─── VORLIEGENDER TEXT

06 August 2013

Das Drama um den Wahl-O-Mat und den Pirat-O-Mat für die hessische Landtagswahl

Der Wahl-O-Mat ist eine seit 2002 von der Bundeszentrale für politische Bildung (bpb) betriebene Webpräsenz für interaktive Online-Wahlinformationen. Zusätzlich steht der Wahl-O-Mat seit der Europawahl 2004 auch als herunterladbare Offline-Software und seit der Bundestagswahl 2005 als Mobiltelefon- und PDA-Version (Palm) zur Verfügung. Das Programm soll die Möglichkeit bieten, eine Entscheidungshilfe für aktuell anstehende Europa-, Bundestags- oder Landtagswahlen zu erhalten.
Inhaltsverzeichnis

Angebot und Nutzung


Der Wahl-O-Mat wurde bis 2009 etwa 21,5 Millionen Mal genutzt. Allein zur Bundestagswahl 2005 wurde er über 5,1 Millionen Mal aufgerufen. Der Wahl-O-Mat stand im Februar 2006 wieder für die Landtagswahlen Baden-Württemberg, Rheinland-Pfalz und Sachsen-Anhalt zur Verfügung; im September 2006 ebenfalls für die Wahlen zum Berliner Abgeordnetenhaus am 17. September, nicht aber für die Landtagswahlen in Mecklenburg-Vorpommern am selben Tag (CDU und SPD verweigerten hier die Mitarbeit). Für die Europawahl 2009 stand der Wahl-O-Mat ebenfalls zur Verfügung. Die Version für die Bundestagswahl 2009 wurde am 4. September freigeschaltet. Diese wurde bis zum Wahlsonntag rund 6,7 Millionen Mal genutzt, über 1,5 Millionen Mal mehr als zur Bundestagswahl 2005. Am 17. April 2010 startete der Wahl-O-Mat für die Landtagswahl in Nordrhein-Westfalen 2010. Am 1. Februar 2011 startete der Wahl-O-Mat in Hamburg zur Bürgerschaftswahl. Am 28. startete der Wahl-O-Mat für die Wahlen in Rheinland-Pfalz und Baden-Württemberg. Am 26. August 2011 startete er für die Wahl in Berlin.

──────
─── AUSGELESENE DATEN

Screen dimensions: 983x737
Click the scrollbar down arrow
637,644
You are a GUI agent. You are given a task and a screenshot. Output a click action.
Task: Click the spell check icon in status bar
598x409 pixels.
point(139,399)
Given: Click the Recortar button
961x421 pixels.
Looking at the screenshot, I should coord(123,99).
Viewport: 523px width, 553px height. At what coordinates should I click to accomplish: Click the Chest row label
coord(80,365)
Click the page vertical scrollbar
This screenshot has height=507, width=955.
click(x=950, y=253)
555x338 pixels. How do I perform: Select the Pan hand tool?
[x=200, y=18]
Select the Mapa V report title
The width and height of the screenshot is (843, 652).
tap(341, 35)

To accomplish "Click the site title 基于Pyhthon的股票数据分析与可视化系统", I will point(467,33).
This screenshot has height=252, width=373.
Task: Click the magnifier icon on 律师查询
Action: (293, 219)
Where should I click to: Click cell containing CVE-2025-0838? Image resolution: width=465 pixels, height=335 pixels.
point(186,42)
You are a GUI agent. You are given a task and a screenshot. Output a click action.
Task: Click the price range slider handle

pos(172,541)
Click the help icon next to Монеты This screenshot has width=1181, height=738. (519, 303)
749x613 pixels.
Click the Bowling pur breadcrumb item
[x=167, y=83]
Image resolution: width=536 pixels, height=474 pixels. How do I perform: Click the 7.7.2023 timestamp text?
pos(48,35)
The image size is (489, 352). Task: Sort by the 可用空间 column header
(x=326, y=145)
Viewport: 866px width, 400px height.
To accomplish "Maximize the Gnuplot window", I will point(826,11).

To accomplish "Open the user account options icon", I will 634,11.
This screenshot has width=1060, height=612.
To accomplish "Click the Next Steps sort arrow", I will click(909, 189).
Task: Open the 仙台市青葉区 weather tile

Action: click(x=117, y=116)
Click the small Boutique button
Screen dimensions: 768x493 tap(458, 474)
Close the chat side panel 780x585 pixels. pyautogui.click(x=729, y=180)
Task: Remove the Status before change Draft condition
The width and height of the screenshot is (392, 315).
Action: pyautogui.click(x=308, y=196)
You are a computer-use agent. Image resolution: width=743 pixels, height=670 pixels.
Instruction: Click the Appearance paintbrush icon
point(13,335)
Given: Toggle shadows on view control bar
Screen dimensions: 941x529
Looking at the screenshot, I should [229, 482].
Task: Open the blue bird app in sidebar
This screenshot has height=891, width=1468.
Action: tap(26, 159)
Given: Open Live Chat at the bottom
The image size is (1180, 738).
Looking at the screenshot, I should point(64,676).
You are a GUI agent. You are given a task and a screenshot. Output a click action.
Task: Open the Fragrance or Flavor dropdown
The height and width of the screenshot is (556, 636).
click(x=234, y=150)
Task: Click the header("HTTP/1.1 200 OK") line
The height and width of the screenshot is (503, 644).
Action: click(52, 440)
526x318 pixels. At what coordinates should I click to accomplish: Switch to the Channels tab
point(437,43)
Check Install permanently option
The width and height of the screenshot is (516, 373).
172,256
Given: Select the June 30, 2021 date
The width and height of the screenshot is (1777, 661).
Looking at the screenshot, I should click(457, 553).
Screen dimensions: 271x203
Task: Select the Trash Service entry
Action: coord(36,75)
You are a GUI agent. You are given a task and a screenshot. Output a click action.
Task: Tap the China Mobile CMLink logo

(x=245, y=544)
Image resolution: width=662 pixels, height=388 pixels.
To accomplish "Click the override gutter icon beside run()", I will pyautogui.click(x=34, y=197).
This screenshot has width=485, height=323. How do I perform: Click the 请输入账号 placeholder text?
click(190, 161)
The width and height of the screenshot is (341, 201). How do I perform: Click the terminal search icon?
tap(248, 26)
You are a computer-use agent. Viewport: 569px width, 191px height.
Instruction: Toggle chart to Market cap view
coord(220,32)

──────

== AUFGABENSTELLUNG ==
Schreibe aus dem Text über den Wahl-O-Mat die Passage von „06 August 2013“ bis „Landtagswahlen zu erhalten.“ wortgetreu ab, beide Stellen eingeschlossen. Stütze dich ausschließlich auf den Text.

== LÖSUNG ==
06 August 2013

Das Drama um den Wahl-O-Mat und den Pirat-O-Mat für die hessische Landtagswahl

Der Wahl-O-Mat ist eine seit 2002 von der Bundeszentrale für politische Bildung (bpb) betriebene Webpräsenz für interaktive Online-Wahlinformationen. Zusätzlich steht der Wahl-O-Mat seit der Europawahl 2004 auch als herunterladbare Offline-Software und seit der Bundestagswahl 2005 als Mobiltelefon- und PDA-Version (Palm) zur Verfügung. Das Programm soll die Möglichkeit bieten, eine Entscheidungshilfe für aktuell anstehende Europa-, Bundestags- oder Landtagswahlen zu erhalten.